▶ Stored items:
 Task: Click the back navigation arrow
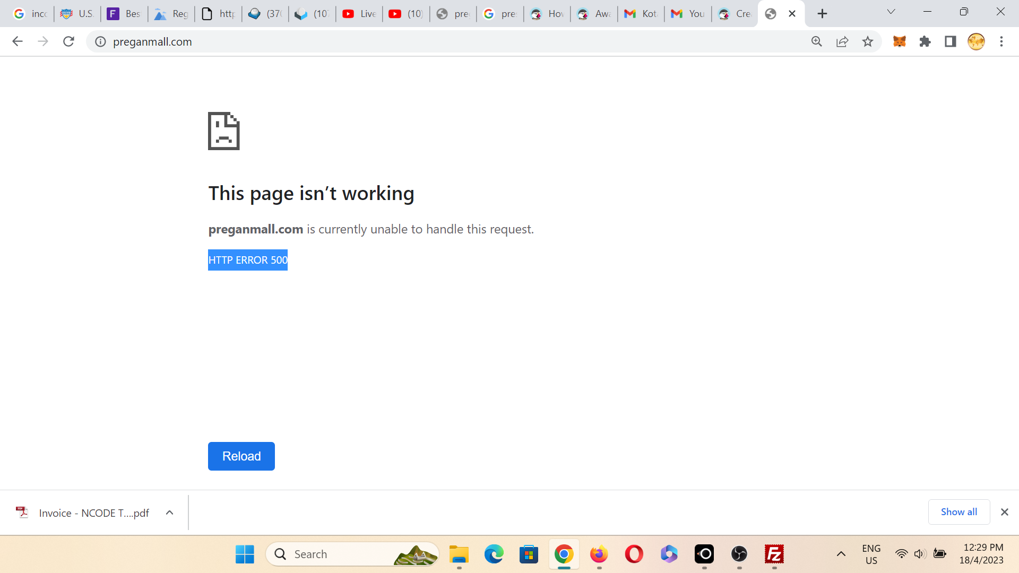(18, 41)
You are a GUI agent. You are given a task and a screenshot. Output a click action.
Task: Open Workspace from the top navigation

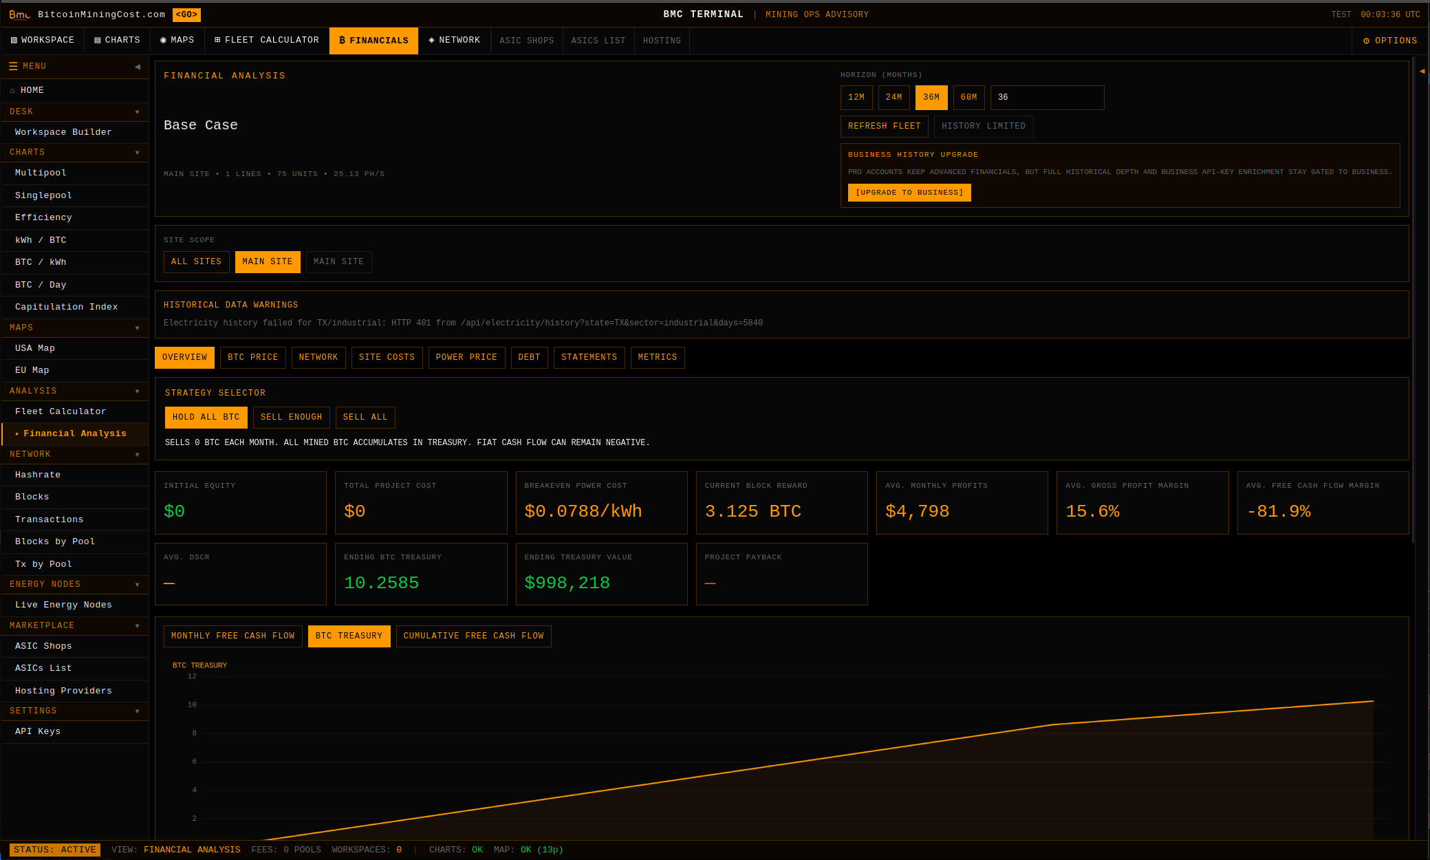pyautogui.click(x=42, y=41)
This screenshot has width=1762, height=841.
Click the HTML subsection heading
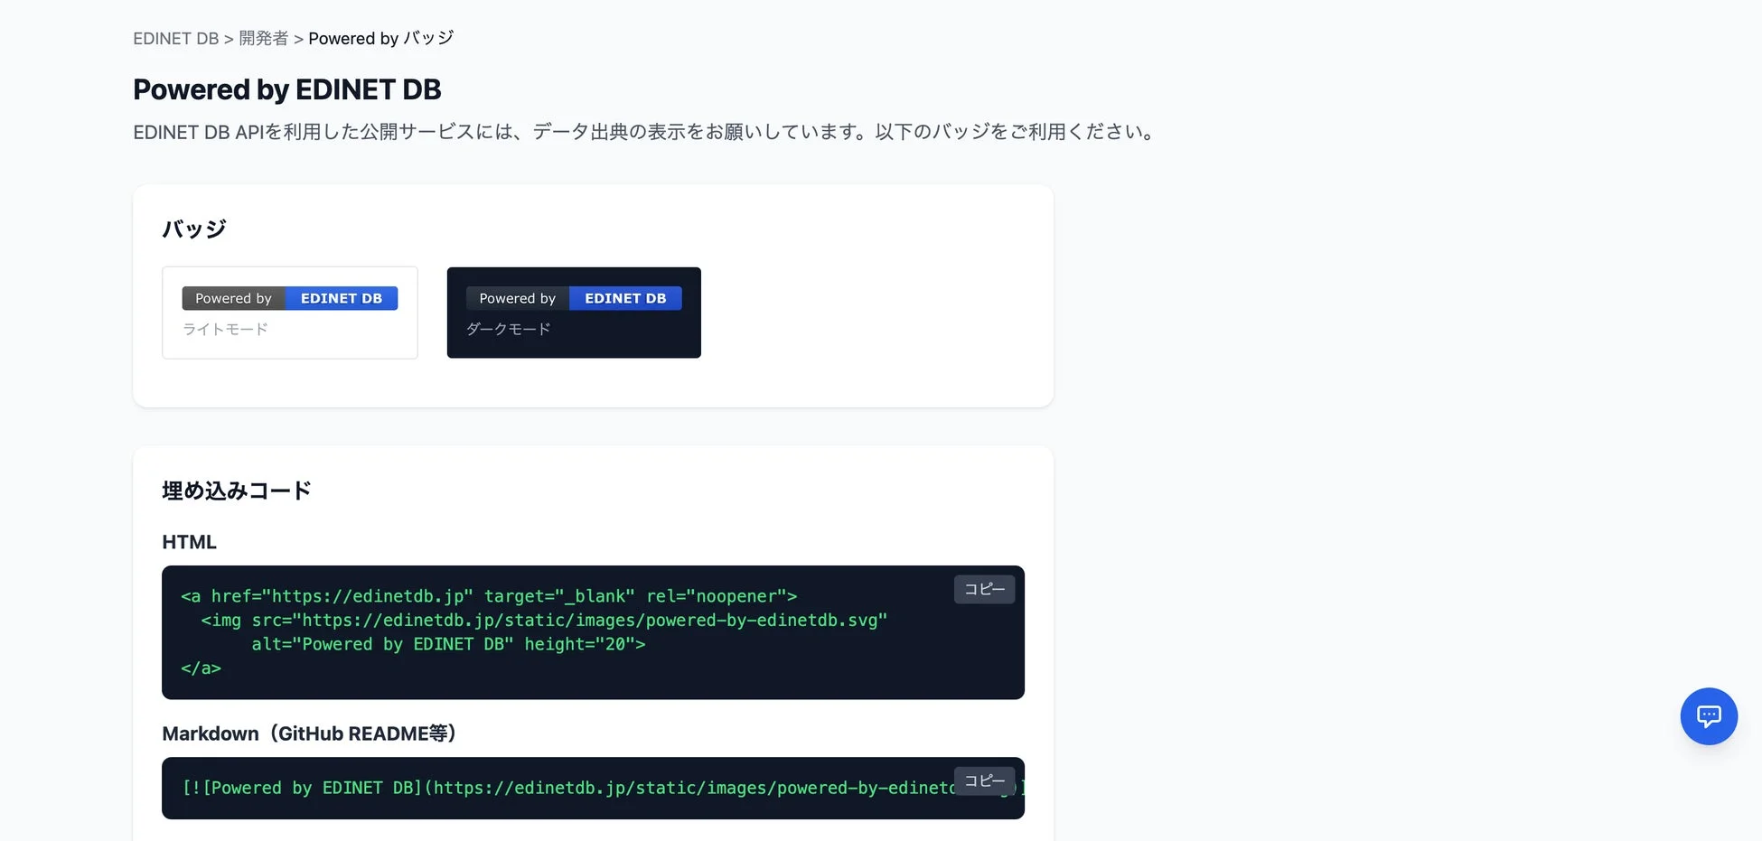tap(189, 542)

▶ Activity: Please count the lines above that contain the string "screenshot" and reply with the number alone.

▶ Response to this exercise: 2